MATERIAL TO PROCESS Block Start

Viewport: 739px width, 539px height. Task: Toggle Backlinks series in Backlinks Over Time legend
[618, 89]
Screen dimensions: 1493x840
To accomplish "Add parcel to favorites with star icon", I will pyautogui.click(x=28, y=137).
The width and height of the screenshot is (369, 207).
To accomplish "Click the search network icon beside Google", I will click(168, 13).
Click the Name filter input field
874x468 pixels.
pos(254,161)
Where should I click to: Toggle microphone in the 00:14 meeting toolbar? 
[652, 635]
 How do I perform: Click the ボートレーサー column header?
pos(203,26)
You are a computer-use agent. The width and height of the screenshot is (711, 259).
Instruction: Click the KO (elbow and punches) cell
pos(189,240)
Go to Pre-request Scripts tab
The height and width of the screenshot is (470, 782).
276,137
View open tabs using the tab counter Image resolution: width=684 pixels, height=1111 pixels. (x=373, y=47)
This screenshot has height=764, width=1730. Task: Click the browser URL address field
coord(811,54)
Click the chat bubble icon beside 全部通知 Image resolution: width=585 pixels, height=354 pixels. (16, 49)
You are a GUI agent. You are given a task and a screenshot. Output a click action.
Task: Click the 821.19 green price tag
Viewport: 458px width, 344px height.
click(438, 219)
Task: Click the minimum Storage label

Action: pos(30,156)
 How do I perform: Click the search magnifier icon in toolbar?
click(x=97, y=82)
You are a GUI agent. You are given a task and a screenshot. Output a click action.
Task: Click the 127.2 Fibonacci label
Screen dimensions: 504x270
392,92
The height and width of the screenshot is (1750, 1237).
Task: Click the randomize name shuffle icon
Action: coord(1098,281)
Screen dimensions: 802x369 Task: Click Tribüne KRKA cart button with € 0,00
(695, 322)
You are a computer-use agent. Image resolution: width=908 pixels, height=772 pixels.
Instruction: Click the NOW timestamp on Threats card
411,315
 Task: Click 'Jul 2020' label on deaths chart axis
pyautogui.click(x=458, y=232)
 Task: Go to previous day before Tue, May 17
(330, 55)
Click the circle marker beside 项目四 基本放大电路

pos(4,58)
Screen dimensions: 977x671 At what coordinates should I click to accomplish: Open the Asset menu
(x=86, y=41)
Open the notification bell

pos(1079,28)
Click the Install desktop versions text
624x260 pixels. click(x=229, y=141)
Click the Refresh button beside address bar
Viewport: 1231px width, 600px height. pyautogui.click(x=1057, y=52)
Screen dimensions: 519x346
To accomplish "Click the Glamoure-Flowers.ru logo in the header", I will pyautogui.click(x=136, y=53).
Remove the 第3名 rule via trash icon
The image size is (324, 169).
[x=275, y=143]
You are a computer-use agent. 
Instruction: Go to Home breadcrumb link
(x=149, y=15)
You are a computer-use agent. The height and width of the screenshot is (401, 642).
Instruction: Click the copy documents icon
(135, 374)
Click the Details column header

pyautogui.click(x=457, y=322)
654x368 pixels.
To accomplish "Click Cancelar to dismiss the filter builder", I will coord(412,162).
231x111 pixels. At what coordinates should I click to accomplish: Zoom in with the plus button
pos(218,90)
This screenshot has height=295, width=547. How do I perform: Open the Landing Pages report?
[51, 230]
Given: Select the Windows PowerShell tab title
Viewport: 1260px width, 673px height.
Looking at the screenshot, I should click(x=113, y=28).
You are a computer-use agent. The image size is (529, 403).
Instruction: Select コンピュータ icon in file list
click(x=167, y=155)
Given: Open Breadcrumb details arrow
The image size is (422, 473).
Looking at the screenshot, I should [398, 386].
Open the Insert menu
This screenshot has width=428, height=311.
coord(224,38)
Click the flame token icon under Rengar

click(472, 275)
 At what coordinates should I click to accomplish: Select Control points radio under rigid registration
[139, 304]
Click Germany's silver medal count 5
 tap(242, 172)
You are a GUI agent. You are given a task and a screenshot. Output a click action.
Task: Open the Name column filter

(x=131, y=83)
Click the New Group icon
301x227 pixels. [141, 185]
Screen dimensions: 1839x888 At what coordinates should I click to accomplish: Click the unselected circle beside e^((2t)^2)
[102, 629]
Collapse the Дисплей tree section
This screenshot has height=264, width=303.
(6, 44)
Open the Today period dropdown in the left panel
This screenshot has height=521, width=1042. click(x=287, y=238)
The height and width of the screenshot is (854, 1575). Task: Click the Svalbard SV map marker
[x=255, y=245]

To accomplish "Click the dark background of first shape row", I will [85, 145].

MATERIAL TO PROCESS Block End

• WORK TO BE COMPLETED: Output the listing exactly, from first line to last.

• REPLY TO THE TASK:
Viewport: 739px width, 539px height. Task: Toggle Backlinks series in Backlinks Over Time legend
[618, 89]
Screen dimensions: 1493x840
To accomplish "Add parcel to favorites with star icon", I will pyautogui.click(x=28, y=137).
The width and height of the screenshot is (369, 207).
To accomplish "Click the search network icon beside Google", I will click(168, 13).
Click the Name filter input field
874x468 pixels.
pos(254,161)
Where should I click to: Toggle microphone in the 00:14 meeting toolbar? 
[652, 635]
 How do I perform: Click the ボートレーサー column header?
pos(203,26)
You are a computer-use agent. The width and height of the screenshot is (711, 259).
Instruction: Click the KO (elbow and punches) cell
pos(189,240)
Go to Pre-request Scripts tab
The height and width of the screenshot is (470, 782).
276,137
View open tabs using the tab counter Image resolution: width=684 pixels, height=1111 pixels. (x=373, y=47)
This screenshot has height=764, width=1730. Task: Click the browser URL address field
coord(811,54)
Click the chat bubble icon beside 全部通知 Image resolution: width=585 pixels, height=354 pixels. (16, 49)
You are a GUI agent. You are given a task and a screenshot. Output a click action.
Task: Click the 821.19 green price tag
Viewport: 458px width, 344px height.
click(438, 219)
Task: Click the minimum Storage label

Action: pos(30,156)
 How do I perform: Click the search magnifier icon in toolbar?
click(x=97, y=82)
You are a GUI agent. You are given a task and a screenshot. Output a click action.
Task: Click the 127.2 Fibonacci label
Screen dimensions: 504x270
392,92
The height and width of the screenshot is (1750, 1237).
Task: Click the randomize name shuffle icon
Action: coord(1098,281)
Screen dimensions: 802x369 Task: Click Tribüne KRKA cart button with € 0,00
(695, 322)
You are a computer-use agent. Image resolution: width=908 pixels, height=772 pixels.
Instruction: Click the NOW timestamp on Threats card
411,315
 Task: Click 'Jul 2020' label on deaths chart axis
pyautogui.click(x=458, y=232)
 Task: Go to previous day before Tue, May 17
(330, 55)
Click the circle marker beside 项目四 基本放大电路

pos(4,58)
Screen dimensions: 977x671 At what coordinates should I click to accomplish: Open the Asset menu
(x=86, y=41)
Open the notification bell

pos(1079,28)
Click the Install desktop versions text
624x260 pixels. click(x=229, y=141)
Click the Refresh button beside address bar
Viewport: 1231px width, 600px height. pyautogui.click(x=1057, y=52)
Screen dimensions: 519x346
To accomplish "Click the Glamoure-Flowers.ru logo in the header", I will pyautogui.click(x=136, y=53).
Remove the 第3名 rule via trash icon
The image size is (324, 169).
[x=275, y=143]
You are a computer-use agent. 
Instruction: Go to Home breadcrumb link
(x=149, y=15)
You are a computer-use agent. The height and width of the screenshot is (401, 642).
Instruction: Click the copy documents icon
(135, 374)
Click the Details column header

pyautogui.click(x=457, y=322)
654x368 pixels.
To accomplish "Click Cancelar to dismiss the filter builder", I will coord(412,162).
231x111 pixels. At what coordinates should I click to accomplish: Zoom in with the plus button
pos(218,90)
This screenshot has height=295, width=547. How do I perform: Open the Landing Pages report?
[51, 230]
Given: Select the Windows PowerShell tab title
Viewport: 1260px width, 673px height.
Looking at the screenshot, I should click(x=113, y=28).
You are a computer-use agent. The image size is (529, 403).
Instruction: Select コンピュータ icon in file list
click(x=167, y=155)
Given: Open Breadcrumb details arrow
The image size is (422, 473).
Looking at the screenshot, I should [398, 386].
Open the Insert menu
This screenshot has width=428, height=311.
coord(224,38)
Click the flame token icon under Rengar

click(472, 275)
 At what coordinates should I click to accomplish: Select Control points radio under rigid registration
[139, 304]
Click Germany's silver medal count 5
 tap(242, 172)
You are a GUI agent. You are given a task and a screenshot. Output a click action.
Task: Open the Name column filter

(x=131, y=83)
Click the New Group icon
301x227 pixels. [141, 185]
Screen dimensions: 1839x888 At what coordinates should I click to accomplish: Click the unselected circle beside e^((2t)^2)
[102, 629]
Collapse the Дисплей tree section
This screenshot has height=264, width=303.
(6, 44)
Open the Today period dropdown in the left panel
This screenshot has height=521, width=1042. click(x=287, y=238)
The height and width of the screenshot is (854, 1575). Task: Click the Svalbard SV map marker
[x=255, y=245]

To accomplish "Click the dark background of first shape row", I will [85, 145].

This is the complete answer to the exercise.